Тегеранская конференция

Закончив переговоры в Каире, Рузвельт и Черчилль отправились в Тегеран, где встретились с советской делегацией, возглавляемой Сталиным.

В течение четырех дней – с 28 ноября по 1 декабря 1943 г. – главы правительств СССР, США и Англии обменивались мнениями по важнейшим вопросам войны и мира. В составе делегаций были министры иностранных дел и военные советники. Вместо государственного секретаря США К. Хэлла в Тегеранской конференции принял участие Г. Гопкинс. Конференция не имела заранее согласованной повестки дня, каждая из делегаций сохраняла за собой право затрагивать любые интересующие ее вопросы. Участники излагали свои точки зрения не только на совместных пленарных заседаниях, но и во время двусторонних встреч, а также бесед на протокольных мероприятиях.

Учитывая дальность расположения американского посольства от места конференции и вытекающие отсюда неудобства и угрозу безопасности американского президента, глава советской делегации пригласил президента остановиться в советском посольстве. Английское посольство находилось по соседству с советским. Президент с удовлетворением принял приглашение.

[Фрагмент набора данных]
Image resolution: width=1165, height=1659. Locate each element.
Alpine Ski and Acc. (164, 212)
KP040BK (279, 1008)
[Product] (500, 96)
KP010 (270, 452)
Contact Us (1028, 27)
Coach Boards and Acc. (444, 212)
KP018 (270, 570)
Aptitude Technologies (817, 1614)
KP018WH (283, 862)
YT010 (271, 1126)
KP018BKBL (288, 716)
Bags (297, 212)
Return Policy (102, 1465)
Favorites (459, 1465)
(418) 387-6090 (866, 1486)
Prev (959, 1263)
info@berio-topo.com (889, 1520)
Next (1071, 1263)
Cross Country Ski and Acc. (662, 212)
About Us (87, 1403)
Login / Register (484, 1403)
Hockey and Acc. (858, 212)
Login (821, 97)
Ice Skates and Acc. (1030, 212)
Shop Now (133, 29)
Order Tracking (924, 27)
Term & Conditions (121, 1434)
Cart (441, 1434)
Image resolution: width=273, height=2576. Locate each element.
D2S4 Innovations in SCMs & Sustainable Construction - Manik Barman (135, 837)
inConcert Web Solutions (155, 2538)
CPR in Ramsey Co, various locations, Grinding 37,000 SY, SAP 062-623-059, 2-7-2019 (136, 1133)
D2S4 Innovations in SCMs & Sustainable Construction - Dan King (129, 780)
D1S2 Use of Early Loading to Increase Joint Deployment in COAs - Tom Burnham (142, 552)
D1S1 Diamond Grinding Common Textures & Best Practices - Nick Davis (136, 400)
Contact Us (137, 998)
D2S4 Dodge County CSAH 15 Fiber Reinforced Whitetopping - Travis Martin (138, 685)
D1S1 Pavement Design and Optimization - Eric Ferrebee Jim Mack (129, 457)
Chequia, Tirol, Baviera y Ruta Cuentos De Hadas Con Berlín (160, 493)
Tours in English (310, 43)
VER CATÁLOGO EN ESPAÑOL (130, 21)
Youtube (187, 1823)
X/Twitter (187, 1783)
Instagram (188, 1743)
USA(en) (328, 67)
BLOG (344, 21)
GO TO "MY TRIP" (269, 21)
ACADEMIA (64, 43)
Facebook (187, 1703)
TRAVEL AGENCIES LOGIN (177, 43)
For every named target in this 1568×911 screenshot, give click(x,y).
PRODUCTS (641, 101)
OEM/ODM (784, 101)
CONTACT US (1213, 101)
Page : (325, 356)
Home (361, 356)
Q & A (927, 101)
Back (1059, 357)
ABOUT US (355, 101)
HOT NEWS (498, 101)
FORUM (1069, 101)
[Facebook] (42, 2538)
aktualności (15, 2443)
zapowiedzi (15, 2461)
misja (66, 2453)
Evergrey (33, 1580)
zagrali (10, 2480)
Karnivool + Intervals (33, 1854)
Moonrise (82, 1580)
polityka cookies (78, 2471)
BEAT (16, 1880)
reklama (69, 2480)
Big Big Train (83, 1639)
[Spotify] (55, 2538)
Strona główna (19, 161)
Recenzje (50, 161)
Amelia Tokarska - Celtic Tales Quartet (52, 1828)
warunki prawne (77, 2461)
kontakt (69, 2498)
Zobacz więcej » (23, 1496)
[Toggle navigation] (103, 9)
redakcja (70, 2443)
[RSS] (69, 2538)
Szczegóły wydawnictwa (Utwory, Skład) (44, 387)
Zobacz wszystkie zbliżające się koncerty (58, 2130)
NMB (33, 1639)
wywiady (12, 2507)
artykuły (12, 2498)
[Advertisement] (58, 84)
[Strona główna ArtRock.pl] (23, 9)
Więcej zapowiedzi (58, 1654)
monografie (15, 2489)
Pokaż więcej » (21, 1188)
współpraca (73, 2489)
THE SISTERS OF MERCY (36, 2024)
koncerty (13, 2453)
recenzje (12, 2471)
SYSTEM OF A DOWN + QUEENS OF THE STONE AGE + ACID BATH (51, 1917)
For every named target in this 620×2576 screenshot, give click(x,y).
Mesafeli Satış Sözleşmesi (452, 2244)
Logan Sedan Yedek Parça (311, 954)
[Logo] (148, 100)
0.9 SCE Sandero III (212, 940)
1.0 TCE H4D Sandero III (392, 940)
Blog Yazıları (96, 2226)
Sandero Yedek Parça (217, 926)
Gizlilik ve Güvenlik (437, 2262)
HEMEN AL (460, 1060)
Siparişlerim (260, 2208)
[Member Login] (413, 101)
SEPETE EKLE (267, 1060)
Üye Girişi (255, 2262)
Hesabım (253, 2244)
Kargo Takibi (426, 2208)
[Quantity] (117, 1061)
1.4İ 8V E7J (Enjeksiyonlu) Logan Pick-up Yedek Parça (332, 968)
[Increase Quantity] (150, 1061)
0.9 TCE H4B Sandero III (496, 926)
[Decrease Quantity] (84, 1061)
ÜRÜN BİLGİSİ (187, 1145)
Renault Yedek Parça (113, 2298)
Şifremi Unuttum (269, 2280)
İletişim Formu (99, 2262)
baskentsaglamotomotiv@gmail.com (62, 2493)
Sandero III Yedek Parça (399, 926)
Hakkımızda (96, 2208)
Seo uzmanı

*ЗАДАНИЯ*
1. Ответьте на вопросы по тексту о Тегеранской конференции:
(а) Сколько дней шла конференция и в какие даты?
(б) Кто участвовал в конференции вместо государственного секретаря США К. Хэлла?
(в) В каком посольстве остановился американский президент по приглашению главы советской делегации?
2. Пожалуйста, продолжите текст о Тегеранской конференции после его последнего предложения.

*ОТВЕТЫ ПО ЗАДАНИЯМ*
1.
(а) Четыре дня, с 28 ноября по 1 декабря 1943 г.
(б) Г. Гопкинс.
(в) В советском посольстве.

2.
Диалог «большой тройки» начался в Тегеране с беседы Сталина с Рузвельтом, состоявшейся 28 ноября, еще до официального открытия конференции. В течение часа собеседники затронули значительное число вопросов: обстановка на советско-германском фронте, подготовка к открытию второго фронта в Европе, военные операции против Японии (Сталин: «…Войска Чан Кайши плохо дерутся»), перспективы советско-американских отношений (Рузвельт: «…Американцам после войны потребуется большое количество сырья, и поэтому… между нашими странами будут существовать тесные торговые связи»), положение в Ливане, будущая роль Франции (Рузвельт: «Французам придется много поработать, прежде чем Франция действительно станет великой державой»), судьба колониальных территорий (Сталин: «…Нужно подумать о том, как заменить старый колониальный режим режимом более свободным»), послевоенное развитие Индии (Рузвельт: «Было бы лучше создать в Индии нечто вроде советской системы…»[12].), распределение торгового флота и некоторые другие [423].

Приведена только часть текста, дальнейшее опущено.